In a separate but similar vein, an owner of an NFT may not necessarily own the intellectual property rights to the artwork underlying the NFT. While the sale and purchase agreement for an NFT would (and should) include specific terms on such ownership rights, such agreements would typically be between the artist and the original purchaser, and care would need to be taken to ensure that the same terms would also be required to be included in each subsequent sale and purchase of the NFT. Further, a minting and/or marketplace platform should consider taking legal advice on protecting itself legally from claims by a disgruntled purchaser who only realises after purchasing an NFT via the platform that he does not own the original artwork itself and/or the intellectual property rights to the artwork. To protect itself as much as reasonably possible in such eventualities, rather than try to rely on the principle of “caveat emptor” (or “buyer beware” doctrine), marketplace platforms should expressly make clear in its user terms and conditions, exactly what rights (if any) a purchaser of an NFT would be getting, what rights the purchaser will not be getting when he purchases an NFT via the platform, and include reasonably wide and appropriate disclaimers and/or specifically worded limitations of liability.

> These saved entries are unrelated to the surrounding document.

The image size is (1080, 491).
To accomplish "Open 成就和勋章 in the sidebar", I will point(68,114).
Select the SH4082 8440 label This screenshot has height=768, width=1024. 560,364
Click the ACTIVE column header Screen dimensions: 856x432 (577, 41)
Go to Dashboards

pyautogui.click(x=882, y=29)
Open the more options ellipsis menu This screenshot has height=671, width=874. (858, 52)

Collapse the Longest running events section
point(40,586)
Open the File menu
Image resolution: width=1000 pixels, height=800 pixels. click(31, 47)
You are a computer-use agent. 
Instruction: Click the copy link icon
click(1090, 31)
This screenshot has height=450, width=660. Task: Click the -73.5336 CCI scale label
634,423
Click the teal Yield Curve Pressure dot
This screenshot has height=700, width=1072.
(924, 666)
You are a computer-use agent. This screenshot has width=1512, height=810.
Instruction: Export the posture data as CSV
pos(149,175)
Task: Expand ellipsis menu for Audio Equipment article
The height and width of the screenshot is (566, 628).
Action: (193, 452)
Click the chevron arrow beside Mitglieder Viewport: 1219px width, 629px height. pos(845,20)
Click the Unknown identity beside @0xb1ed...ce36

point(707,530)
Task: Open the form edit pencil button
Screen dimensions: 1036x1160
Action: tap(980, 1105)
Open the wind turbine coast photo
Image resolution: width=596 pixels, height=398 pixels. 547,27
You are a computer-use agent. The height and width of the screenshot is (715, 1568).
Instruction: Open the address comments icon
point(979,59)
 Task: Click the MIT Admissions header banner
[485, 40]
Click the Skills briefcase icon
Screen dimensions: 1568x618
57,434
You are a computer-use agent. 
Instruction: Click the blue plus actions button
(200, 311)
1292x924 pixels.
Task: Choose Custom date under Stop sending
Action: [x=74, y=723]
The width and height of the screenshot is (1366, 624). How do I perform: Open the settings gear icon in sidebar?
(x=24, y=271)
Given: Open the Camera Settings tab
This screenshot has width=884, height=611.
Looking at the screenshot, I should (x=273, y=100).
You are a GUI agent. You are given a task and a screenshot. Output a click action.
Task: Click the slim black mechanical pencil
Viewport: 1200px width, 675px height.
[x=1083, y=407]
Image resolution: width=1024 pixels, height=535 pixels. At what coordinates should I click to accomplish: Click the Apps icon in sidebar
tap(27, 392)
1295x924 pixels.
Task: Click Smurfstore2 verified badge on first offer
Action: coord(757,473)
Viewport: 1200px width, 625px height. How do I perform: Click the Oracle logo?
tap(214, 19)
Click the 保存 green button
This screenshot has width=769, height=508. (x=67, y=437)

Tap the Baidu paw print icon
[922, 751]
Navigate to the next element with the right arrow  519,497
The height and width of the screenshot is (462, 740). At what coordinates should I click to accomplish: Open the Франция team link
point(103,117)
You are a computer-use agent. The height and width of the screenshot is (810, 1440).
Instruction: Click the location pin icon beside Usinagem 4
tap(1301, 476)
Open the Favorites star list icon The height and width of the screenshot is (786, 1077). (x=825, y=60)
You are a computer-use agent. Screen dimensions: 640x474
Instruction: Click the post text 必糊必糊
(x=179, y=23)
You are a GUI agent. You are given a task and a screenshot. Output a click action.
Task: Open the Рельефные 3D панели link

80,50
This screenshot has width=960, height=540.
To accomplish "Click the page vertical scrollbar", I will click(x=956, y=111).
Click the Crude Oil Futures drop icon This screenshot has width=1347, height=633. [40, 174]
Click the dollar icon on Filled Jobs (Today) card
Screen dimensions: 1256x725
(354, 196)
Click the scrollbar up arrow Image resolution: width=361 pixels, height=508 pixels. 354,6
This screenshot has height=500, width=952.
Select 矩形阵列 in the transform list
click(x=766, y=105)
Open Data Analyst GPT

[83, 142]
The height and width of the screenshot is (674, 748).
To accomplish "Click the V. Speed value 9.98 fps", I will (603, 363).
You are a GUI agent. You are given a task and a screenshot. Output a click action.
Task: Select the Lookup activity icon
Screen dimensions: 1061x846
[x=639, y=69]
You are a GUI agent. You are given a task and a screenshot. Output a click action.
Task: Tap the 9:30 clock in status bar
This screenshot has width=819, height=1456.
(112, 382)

Going forward, and as the NFT market expands and matures, we expect that all parties to an NFT transaction (viz. the artist, the purchaser, each subsequent seller and purchaser as well as minting and/or marketplace platforms) will be more cognizant of the importance of their respective legal rights and of managing their expectations. Also, this growing market and maturity of the players involved will hopefully result in a clearer and more transparent ecosystem for NFTs to encourage positive growth and developments to help the artists and their supporters.